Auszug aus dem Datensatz
━━━━

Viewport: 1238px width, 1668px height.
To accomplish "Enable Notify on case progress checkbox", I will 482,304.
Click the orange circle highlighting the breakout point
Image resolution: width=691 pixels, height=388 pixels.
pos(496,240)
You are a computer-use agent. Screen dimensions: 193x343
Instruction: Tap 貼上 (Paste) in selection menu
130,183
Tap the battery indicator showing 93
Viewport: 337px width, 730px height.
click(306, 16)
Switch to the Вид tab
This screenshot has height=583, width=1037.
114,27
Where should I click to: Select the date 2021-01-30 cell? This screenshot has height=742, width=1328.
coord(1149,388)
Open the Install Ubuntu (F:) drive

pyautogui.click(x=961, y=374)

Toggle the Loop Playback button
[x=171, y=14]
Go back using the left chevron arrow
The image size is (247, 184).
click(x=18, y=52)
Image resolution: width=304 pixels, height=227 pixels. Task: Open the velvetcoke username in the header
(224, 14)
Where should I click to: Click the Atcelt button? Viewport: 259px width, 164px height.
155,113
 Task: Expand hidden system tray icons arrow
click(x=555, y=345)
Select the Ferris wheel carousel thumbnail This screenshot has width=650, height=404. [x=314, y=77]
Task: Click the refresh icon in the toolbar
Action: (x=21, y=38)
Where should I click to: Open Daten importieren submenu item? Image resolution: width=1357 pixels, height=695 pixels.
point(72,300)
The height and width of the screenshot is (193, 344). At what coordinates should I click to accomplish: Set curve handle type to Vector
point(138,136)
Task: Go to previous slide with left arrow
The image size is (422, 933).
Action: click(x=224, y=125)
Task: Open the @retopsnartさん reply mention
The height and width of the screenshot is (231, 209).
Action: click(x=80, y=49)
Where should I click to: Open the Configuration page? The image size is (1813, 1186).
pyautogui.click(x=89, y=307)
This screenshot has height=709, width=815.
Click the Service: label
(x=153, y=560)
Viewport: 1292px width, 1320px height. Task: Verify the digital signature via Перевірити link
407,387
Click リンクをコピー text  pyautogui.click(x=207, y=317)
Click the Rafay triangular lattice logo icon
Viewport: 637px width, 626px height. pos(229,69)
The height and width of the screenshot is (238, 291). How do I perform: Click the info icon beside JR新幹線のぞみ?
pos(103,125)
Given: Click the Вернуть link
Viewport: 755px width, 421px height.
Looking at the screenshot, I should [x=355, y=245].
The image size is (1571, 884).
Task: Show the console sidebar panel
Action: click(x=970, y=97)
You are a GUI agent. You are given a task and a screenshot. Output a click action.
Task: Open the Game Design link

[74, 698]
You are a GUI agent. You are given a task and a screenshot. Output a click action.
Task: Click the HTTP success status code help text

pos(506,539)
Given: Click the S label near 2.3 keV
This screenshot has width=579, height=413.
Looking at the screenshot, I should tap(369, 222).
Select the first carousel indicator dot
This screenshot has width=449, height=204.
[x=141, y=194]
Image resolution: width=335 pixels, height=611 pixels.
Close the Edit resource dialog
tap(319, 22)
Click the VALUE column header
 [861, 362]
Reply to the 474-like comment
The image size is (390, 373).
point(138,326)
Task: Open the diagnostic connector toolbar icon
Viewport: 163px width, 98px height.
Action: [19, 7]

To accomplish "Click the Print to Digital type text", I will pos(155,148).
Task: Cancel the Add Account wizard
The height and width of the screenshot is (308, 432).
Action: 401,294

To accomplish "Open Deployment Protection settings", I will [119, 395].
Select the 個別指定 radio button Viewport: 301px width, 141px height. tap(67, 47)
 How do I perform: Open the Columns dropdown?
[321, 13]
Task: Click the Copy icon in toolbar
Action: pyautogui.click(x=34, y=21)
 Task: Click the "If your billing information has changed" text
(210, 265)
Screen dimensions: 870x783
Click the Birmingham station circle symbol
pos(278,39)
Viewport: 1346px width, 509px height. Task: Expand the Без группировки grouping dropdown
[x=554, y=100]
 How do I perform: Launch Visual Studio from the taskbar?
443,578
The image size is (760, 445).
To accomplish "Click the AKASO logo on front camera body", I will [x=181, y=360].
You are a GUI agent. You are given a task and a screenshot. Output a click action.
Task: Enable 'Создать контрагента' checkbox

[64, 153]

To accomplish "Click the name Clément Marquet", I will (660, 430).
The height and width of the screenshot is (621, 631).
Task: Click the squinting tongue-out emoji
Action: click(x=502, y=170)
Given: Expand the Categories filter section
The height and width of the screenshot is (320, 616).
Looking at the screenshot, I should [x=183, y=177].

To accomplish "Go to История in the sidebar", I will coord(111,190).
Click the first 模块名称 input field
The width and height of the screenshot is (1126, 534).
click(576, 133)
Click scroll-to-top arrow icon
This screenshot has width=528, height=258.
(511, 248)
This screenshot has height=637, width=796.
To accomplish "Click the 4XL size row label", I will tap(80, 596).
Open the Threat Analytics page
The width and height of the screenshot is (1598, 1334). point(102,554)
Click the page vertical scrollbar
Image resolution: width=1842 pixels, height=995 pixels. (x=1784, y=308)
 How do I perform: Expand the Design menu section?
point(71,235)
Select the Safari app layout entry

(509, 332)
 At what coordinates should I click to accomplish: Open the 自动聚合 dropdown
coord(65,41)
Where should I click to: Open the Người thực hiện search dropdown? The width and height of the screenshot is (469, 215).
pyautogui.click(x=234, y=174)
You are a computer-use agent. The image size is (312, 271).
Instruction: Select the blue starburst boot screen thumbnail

━━━━

◆ Textaufgabe
Stelle sämtliche Zeilen oben als JSON-Liste von Zeichenketten dar, mit einem Eintrag pro Zeile. Leerzeilen entfallen dabei.

◆ Gelöste Aufgabe
[
  "Viewport: 1238px width, 1668px height.",
  "To accomplish \"Enable Notify on case progress checkbox\", I will 482,304.",
  "Click the orange circle highlighting the breakout point",
  "Image resolution: width=691 pixels, height=388 pixels.",
  "pos(496,240)",
  "You are a computer-use agent. Screen dimensions: 193x343",
  "Instruction: Tap 貼上 (Paste) in selection menu",
  "130,183",
  "Tap the battery indicator showing 93",
  "Viewport: 337px width, 730px height.",
  "click(306, 16)",
  "Switch to the Вид tab",
  "This screenshot has height=583, width=1037.",
  "114,27",
  "Where should I click to: Select the date 2021-01-30 cell? This screenshot has height=742, width=1328.",
  "coord(1149,388)",
  "Open the Install Ubuntu (F:) drive",
  "pyautogui.click(x=961, y=374)",
  "Toggle the Loop Playback button",
  "[x=171, y=14]",
  "Go back using the left chevron arrow",
  "The image size is (247, 184).",
  "click(x=18, y=52)",
  "Image resolution: width=304 pixels, height=227 pixels. Task: Open the velvetcoke username in the header",
  "(224, 14)",
  "Where should I click to: Click the Atcelt button? Viewport: 259px width, 164px height.",
  "155,113",
  " Task: Expand hidden system tray icons arrow",
  "click(x=555, y=345)",
  "Select the Ferris wheel carousel thumbnail This screenshot has width=650, height=404. [x=314, y=77]",
  "Task: Click the refresh icon in the toolbar",
  "Action: (x=21, y=38)",
  "Where should I click to: Open Daten importieren submenu item? Image resolution: width=1357 pixels, height=695 pixels.",
  "point(72,300)",
  "The height and width of the screenshot is (193, 344). At what coordinates should I click to accomplish: Set curve handle type to Vector",
  "point(138,136)",
  "Task: Go to previous slide with left arrow",
  "The image size is (422, 933).",
  "Action: click(x=224, y=125)",
  "Task: Open the @retopsnartさん reply mention",
  "The height and width of the screenshot is (231, 209).",
  "Action: click(x=80, y=49)",
  "Where should I click to: Open the Configuration page? The image size is (1813, 1186).",
  "pyautogui.click(x=89, y=307)",
  "This screenshot has height=709, width=815.",
  "Click the Service: label",
  "(x=153, y=560)",
  "Viewport: 1292px width, 1320px height. Task: Verify the digital signature via Перевірити link",
  "407,387",
  "Click リンクをコピー text  pyautogui.click(x=207, y=317)",
  "Click the Rafay triangular lattice logo icon",
  "Viewport: 637px width, 626px height. pos(229,69)",
  "The height and width of the screenshot is (238, 291). How do I perform: Click the info icon beside JR新幹線のぞみ?",
  "pos(103,125)",
  "Given: Click the Вернуть link",
  "Viewport: 755px width, 421px height.",
  "Looking at the screenshot, I should [x=355, y=245].",
  "The image size is (1571, 884).",
  "Task: Show the console sidebar panel",
  "Action: click(x=970, y=97)",
  "You are a GUI agent. You are given a task and a screenshot. Output a click action.",
  "Task: Open the Game Design link",
  "[74, 698]",
  "You are a GUI agent. You are given a task and a screenshot. Output a click action.",
  "Task: Click the HTTP success status code help text",
  "pos(506,539)",
  "Given: Click the S label near 2.3 keV",
  "This screenshot has width=579, height=413.",
  "Looking at the screenshot, I should tap(369, 222).",
  "Select the first carousel indicator dot",
  "This screenshot has width=449, height=204.",
  "[x=141, y=194]",
  "Image resolution: width=335 pixels, height=611 pixels.",
  "Close the Edit resource dialog",
  "tap(319, 22)",
  "Click the VALUE column header",
  " [861, 362]",
  "Reply to the 474-like comment",
  "The image size is (390, 373).",
  "point(138,326)",
  "Task: Open the diagnostic connector toolbar icon",
  "Viewport: 163px width, 98px height.",
  "Action: [19, 7]",
  "To accomplish \"Click the Print to Digital type text\", I will pos(155,148).",
  "Task: Cancel the Add Account wizard",
  "The height and width of the screenshot is (308, 432).",
  "Action: 401,294",
  "To accomplish \"Open Deployment Protection settings\", I will [119, 395].",
  "Select the 個別指定 radio button Viewport: 301px width, 141px height. tap(67, 47)",
  " How do I perform: Open the Columns dropdown?",
  "[321, 13]",
  "Task: Click the Copy icon in toolbar",
  "Action: pyautogui.click(x=34, y=21)",
  " Task: Click the \"If your billing information has changed\" text",
  "(210, 265)",
  "Screen dimensions: 870x783",
  "Click the Birmingham station circle symbol",
  "pos(278,39)",
  "Viewport: 1346px width, 509px height. Task: Expand the Без группировки grouping dropdown",
  "[x=554, y=100]",
  " How do I perform: Launch Visual Studio from the taskbar?",
  "443,578",
  "The image size is (760, 445).",
  "To accomplish \"Click the AKASO logo on front camera body\", I will [x=181, y=360].",
  "You are a GUI agent. You are given a task and a screenshot. Output a click action.",
  "Task: Enable 'Создать контрагента' checkbox",
  "[64, 153]",
  "To accomplish \"Click the name Clément Marquet\", I will (660, 430).",
  "The height and width of the screenshot is (621, 631).",
  "Task: Click the squinting tongue-out emoji",
  "Action: click(x=502, y=170)",
  "Given: Expand the Categories filter section",
  "The height and width of the screenshot is (320, 616).",
  "Looking at the screenshot, I should [x=183, y=177].",
  "To accomplish \"Go to История in the sidebar\", I will coord(111,190).",
  "Click the first 模块名称 input field",
  "The width and height of the screenshot is (1126, 534).",
  "click(576, 133)",
  "Click scroll-to-top arrow icon",
  "This screenshot has width=528, height=258.",
  "(511, 248)",
  "This screenshot has height=637, width=796.",
  "To accomplish \"Click the 4XL size row label\", I will tap(80, 596).",
  "Open the Threat Analytics page",
  "The width and height of the screenshot is (1598, 1334). point(102,554)",
  "Click the page vertical scrollbar",
  "Image resolution: width=1842 pixels, height=995 pixels. (x=1784, y=308)",
  " How do I perform: Expand the Design menu section?",
  "point(71,235)",
  "Select the Safari app layout entry",
  "(509, 332)",
  " At what coordinates should I click to accomplish: Open the 自动聚合 dropdown",
  "coord(65,41)",
  "Where should I click to: Open the Người thực hiện search dropdown? The width and height of the screenshot is (469, 215).",
  "pyautogui.click(x=234, y=174)",
  "You are a computer-use agent. The image size is (312, 271).",
  "Instruction: Select the blue starburst boot screen thumbnail"
]